The commonwealth is prosecuting Witness K and Collaery, his former lawyer, for disclosing information about the bugging of Timor-Leste government buildings in 2004, an operation that gave Australia the upper hand in talks to carve up resources in the Timor Sea.
Witness K has signalled an intention to plead guilty but Collaery is fighting the charges.
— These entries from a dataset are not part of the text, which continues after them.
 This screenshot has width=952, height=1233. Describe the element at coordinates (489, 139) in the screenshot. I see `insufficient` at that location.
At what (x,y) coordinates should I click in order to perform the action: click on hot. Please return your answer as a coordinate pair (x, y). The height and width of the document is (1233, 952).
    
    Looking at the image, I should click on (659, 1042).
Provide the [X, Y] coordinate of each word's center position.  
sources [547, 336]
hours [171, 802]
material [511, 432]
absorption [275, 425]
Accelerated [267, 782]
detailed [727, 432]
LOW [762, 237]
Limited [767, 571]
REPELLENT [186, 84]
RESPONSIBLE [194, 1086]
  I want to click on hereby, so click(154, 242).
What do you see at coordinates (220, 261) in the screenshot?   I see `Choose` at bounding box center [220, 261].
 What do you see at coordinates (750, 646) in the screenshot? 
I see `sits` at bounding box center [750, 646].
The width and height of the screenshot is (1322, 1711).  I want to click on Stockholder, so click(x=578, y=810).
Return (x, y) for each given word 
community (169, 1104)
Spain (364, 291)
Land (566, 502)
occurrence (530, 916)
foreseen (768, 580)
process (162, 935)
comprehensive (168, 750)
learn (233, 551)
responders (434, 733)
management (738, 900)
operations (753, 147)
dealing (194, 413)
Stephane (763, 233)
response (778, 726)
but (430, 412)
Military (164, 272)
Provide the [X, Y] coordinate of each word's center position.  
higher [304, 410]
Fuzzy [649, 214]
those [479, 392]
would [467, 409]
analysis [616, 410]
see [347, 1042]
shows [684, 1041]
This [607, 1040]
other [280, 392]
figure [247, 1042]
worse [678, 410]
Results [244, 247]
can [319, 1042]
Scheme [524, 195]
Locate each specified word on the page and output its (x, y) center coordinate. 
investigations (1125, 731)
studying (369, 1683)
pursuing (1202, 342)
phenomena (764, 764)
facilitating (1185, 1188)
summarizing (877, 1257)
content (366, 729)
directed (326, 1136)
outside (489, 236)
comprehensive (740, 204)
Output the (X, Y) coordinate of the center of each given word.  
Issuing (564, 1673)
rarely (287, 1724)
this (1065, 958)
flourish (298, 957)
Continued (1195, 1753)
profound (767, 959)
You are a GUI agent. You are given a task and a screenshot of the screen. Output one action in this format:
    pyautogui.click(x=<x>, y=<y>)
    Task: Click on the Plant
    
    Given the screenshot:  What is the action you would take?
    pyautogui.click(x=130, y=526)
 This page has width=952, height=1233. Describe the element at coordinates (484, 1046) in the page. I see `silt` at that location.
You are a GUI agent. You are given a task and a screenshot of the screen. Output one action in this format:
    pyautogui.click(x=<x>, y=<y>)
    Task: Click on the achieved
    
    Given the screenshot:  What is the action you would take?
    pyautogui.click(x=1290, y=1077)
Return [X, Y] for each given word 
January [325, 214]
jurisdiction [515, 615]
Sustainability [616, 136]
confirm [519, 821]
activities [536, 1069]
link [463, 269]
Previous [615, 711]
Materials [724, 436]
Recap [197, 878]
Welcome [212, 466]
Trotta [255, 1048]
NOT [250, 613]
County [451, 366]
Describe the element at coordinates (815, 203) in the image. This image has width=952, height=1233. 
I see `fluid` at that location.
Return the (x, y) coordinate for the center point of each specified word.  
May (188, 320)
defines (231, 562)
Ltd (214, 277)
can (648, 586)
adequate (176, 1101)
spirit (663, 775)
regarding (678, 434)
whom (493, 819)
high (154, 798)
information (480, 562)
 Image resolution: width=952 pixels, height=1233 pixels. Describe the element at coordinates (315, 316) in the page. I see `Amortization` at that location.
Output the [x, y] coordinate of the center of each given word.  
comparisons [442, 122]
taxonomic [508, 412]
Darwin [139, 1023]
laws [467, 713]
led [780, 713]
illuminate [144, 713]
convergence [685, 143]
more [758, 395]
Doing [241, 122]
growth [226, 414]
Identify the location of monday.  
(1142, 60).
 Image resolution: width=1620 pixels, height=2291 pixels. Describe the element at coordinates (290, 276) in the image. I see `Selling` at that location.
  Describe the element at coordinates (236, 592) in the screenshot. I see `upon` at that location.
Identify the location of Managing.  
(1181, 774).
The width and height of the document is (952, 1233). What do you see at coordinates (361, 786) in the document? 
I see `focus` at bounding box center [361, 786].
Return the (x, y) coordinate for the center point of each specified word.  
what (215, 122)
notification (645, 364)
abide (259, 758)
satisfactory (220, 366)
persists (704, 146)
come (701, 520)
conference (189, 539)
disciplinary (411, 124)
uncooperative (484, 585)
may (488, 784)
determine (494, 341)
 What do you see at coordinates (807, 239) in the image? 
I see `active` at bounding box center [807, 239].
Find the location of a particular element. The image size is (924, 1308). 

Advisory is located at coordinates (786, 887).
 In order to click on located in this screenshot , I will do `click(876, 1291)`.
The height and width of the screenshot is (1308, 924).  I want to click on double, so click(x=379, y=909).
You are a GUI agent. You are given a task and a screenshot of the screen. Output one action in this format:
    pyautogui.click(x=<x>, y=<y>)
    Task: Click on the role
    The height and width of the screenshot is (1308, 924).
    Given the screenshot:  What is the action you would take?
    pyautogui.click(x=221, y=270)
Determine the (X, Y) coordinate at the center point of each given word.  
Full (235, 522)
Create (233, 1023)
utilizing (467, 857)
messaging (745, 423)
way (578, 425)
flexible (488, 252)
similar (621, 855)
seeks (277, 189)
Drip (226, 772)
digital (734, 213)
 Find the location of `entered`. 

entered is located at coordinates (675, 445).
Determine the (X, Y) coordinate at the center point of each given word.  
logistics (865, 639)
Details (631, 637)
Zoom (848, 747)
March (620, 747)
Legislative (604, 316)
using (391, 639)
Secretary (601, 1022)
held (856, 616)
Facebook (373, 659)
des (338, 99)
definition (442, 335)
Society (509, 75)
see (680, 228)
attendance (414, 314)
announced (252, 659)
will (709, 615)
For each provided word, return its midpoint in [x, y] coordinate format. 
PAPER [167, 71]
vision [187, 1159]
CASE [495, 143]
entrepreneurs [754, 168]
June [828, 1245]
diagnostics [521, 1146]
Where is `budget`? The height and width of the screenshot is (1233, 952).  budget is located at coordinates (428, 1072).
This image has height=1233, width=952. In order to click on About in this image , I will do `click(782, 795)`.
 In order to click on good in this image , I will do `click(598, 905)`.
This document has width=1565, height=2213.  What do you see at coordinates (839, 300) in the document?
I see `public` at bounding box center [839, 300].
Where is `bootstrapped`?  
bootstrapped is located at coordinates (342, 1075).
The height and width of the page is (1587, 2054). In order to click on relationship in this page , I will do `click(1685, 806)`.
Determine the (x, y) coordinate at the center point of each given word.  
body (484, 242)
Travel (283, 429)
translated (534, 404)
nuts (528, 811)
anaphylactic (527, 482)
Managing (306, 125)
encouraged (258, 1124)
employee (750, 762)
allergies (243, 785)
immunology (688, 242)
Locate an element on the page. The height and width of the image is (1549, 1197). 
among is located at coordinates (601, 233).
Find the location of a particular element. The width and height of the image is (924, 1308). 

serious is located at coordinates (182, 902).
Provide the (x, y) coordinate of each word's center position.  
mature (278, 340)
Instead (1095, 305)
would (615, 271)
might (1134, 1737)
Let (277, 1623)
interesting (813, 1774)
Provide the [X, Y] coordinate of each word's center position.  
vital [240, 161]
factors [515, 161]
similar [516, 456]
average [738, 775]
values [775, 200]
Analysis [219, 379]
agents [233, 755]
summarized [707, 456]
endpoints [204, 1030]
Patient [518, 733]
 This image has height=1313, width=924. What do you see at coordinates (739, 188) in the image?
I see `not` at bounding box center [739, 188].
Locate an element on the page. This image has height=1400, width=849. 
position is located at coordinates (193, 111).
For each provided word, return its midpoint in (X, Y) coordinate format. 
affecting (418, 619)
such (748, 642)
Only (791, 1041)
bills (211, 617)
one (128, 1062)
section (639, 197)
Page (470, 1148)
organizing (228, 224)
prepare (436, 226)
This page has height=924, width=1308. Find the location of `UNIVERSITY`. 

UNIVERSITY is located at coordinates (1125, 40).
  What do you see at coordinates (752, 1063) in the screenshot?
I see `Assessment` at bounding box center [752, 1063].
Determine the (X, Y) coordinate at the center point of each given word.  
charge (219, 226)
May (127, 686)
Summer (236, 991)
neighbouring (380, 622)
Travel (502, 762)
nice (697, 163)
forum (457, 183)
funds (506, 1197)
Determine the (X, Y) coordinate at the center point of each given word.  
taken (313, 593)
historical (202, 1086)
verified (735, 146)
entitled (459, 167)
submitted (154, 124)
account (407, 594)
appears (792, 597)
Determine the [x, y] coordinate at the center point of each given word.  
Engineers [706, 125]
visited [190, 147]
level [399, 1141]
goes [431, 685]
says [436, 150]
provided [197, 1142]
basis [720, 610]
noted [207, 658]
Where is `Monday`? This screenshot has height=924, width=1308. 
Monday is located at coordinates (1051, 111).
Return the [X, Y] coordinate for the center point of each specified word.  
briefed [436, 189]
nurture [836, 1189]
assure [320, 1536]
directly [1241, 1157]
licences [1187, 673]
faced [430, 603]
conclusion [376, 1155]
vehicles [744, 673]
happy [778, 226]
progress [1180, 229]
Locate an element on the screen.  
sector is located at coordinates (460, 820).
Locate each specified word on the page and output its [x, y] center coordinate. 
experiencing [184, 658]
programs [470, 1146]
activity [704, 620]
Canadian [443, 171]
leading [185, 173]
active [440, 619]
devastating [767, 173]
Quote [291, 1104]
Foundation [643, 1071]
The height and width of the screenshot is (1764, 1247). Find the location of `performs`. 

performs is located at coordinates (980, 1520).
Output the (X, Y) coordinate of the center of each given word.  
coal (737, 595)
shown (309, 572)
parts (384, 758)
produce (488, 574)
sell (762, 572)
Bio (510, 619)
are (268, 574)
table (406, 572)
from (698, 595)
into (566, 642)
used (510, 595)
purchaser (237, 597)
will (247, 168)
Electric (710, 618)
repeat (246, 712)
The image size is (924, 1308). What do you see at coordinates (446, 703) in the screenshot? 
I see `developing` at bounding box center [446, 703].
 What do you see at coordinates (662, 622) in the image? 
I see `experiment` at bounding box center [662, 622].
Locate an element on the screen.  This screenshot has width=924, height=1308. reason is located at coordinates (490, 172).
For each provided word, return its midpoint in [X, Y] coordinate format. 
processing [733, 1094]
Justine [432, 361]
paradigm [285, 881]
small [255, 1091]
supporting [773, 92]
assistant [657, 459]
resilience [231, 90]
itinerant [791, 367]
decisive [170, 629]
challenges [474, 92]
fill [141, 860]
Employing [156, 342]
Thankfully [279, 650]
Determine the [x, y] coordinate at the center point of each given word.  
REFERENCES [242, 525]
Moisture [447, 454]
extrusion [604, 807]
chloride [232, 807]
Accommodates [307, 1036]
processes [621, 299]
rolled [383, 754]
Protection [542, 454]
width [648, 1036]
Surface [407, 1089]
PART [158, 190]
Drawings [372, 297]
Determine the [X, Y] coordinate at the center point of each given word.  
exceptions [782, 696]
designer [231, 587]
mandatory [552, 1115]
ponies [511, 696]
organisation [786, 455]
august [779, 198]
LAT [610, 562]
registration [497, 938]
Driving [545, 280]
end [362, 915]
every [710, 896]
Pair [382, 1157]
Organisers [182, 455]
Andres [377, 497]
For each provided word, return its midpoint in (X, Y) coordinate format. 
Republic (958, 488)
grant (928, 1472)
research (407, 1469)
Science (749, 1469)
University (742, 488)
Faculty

Details of the case and evidence are shrouded in secrecy due because the government has deemed them secret under the NSI Act.
The ACT supreme court initially upheld the secrecy of that information, which Collaery has now appealed.
On Monday the ACT chief justice, Helen Murrell, noted the appeal would begin with an application to lead further evidence and then asked parties’ views on closing the court to the public.
Bret Walker, counsel for Collaery, noted that he was not applying to do so but was “afraid” closing the court was required by the NSI Act, adding that he “[regrets] the appearance of that”.
The court remained closed through the rest of Monday’s hearing and – like the appeal at first instance – will not be reopened to the public.
Kieran Pender, a senior lawyer at the Human Rights Law Centre, said “the prosecution of Bernard Collaery, and the secrecy surrounding it, is wrong and undemocratic”.
“We should be protecting whistleblowers, not punishing them,” he said.